• _EXERCISE_
Please write out, exactly as given, every line of the entries below up to and including the line with "Click the Exposure slider handle".

• _DATA IN THIS EXERCISE_
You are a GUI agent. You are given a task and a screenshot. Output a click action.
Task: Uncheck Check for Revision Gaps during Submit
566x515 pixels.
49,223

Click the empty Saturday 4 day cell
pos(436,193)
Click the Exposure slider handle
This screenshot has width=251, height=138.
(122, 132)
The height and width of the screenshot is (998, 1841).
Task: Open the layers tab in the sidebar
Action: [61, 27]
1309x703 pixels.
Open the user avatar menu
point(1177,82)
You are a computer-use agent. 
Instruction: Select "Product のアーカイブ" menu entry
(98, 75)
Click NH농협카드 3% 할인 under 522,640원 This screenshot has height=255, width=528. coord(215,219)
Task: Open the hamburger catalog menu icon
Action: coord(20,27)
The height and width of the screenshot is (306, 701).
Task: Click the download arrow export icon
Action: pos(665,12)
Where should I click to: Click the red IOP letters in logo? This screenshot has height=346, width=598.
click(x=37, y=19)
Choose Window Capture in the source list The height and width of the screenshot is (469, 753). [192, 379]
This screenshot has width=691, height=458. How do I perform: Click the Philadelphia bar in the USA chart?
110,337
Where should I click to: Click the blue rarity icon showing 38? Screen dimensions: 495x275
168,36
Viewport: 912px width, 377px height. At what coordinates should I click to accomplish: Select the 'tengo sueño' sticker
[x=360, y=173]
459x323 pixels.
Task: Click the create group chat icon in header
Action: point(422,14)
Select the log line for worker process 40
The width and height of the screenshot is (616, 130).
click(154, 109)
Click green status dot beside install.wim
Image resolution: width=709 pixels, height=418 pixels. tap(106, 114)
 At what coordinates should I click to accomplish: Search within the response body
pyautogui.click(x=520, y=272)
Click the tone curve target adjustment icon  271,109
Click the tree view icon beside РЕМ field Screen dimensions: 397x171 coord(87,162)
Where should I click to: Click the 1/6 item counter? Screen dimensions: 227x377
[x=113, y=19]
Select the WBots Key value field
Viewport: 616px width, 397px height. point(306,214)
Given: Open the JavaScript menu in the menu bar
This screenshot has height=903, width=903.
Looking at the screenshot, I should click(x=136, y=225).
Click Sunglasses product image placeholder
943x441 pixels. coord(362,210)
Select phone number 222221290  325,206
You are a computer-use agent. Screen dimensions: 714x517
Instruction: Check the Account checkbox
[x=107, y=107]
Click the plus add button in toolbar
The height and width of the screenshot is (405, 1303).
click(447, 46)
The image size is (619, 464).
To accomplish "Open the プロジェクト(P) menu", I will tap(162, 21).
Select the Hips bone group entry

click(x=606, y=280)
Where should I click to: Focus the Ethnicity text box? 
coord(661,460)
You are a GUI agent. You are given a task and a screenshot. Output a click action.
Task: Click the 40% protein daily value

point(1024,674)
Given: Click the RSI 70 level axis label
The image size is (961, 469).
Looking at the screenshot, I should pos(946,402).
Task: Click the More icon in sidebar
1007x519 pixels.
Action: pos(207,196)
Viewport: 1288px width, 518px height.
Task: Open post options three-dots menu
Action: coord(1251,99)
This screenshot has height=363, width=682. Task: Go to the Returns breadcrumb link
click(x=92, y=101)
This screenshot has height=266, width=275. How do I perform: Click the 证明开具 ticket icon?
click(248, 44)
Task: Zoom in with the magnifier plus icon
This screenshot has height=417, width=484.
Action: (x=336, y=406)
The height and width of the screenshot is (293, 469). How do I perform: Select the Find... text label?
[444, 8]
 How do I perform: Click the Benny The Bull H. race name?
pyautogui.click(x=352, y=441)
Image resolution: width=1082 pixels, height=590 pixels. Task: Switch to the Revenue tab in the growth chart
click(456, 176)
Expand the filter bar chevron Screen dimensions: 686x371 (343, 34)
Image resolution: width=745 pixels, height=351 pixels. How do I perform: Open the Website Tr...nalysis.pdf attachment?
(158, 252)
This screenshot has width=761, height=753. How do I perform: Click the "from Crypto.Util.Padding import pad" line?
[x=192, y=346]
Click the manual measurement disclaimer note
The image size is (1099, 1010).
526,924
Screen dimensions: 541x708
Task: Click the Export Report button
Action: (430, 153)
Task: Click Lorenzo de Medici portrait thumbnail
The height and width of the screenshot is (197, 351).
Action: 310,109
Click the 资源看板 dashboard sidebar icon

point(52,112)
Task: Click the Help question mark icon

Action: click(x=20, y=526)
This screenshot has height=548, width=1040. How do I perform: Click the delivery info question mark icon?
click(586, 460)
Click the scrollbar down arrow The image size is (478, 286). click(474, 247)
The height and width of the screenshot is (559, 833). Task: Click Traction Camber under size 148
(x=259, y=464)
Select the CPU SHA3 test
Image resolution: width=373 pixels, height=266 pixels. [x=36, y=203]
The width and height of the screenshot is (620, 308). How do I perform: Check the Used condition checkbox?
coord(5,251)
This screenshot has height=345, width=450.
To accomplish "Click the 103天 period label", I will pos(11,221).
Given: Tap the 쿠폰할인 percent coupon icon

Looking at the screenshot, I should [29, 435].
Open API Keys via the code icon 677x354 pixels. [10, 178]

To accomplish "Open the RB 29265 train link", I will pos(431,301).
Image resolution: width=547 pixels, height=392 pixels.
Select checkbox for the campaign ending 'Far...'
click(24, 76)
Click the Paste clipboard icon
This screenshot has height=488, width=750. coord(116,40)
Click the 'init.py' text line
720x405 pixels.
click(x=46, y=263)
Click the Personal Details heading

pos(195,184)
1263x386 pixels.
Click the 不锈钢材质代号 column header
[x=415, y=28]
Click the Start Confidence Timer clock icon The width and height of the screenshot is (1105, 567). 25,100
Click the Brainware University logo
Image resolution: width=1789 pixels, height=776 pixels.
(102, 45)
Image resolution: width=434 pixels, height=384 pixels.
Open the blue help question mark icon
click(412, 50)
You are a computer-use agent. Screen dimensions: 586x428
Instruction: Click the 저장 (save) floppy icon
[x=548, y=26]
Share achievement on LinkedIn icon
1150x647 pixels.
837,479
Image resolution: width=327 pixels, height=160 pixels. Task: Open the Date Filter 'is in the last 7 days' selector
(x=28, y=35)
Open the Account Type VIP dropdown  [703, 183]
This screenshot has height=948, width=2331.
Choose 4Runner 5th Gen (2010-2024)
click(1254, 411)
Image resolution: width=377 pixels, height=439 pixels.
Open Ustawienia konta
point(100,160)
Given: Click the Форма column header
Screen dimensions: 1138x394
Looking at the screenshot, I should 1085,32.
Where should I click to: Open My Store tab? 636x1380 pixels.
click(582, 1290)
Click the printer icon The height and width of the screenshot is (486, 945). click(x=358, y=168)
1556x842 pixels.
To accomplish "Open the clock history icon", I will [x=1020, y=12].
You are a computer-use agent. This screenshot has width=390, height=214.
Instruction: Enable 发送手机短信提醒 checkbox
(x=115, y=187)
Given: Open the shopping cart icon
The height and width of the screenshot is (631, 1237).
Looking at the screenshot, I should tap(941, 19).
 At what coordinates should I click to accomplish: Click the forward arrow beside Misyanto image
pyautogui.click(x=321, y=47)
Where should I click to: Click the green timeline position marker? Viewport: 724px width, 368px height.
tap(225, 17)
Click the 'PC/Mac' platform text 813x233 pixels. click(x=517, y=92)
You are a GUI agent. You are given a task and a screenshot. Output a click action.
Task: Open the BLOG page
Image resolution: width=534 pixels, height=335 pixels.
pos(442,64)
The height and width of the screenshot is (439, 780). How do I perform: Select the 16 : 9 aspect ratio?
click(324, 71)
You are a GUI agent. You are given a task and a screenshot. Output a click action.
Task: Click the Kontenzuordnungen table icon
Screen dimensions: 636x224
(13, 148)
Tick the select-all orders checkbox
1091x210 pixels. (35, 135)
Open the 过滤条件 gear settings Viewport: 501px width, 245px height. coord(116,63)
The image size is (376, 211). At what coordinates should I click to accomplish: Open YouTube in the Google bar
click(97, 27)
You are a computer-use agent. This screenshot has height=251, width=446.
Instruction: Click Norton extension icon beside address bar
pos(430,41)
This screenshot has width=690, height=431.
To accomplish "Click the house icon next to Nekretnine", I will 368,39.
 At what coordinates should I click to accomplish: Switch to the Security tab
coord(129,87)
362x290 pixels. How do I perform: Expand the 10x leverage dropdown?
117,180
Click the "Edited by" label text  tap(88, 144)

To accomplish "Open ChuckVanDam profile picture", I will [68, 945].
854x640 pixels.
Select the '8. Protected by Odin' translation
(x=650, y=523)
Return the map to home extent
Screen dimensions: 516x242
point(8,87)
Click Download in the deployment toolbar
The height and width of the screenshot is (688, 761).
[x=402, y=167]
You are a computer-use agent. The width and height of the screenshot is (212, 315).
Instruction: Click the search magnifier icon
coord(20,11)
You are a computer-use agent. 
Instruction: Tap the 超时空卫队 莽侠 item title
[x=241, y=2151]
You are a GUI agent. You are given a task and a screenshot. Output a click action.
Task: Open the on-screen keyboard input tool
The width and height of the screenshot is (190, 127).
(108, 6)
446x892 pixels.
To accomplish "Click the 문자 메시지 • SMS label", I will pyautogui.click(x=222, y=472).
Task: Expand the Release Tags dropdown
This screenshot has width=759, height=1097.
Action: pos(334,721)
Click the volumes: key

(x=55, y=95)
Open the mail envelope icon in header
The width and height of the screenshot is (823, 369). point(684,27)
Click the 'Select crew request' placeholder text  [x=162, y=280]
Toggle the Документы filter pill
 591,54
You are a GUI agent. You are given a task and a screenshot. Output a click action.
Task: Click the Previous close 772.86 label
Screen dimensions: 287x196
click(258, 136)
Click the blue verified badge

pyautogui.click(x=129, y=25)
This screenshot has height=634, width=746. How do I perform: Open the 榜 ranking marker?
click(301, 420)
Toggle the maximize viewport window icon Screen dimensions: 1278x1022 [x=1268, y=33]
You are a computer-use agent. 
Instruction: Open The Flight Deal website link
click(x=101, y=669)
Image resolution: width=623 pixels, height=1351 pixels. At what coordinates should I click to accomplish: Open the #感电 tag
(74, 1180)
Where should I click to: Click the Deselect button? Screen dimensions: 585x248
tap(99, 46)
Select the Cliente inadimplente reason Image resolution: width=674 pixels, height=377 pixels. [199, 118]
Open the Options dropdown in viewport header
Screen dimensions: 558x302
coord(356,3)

• _WRITTEN ANSWER_
You are a GUI agent. You are given a task and a screenshot. Output a click action.
Task: Uncheck Check for Revision Gaps during Submit
566x515 pixels.
49,223

Click the empty Saturday 4 day cell
pos(436,193)
Click the Exposure slider handle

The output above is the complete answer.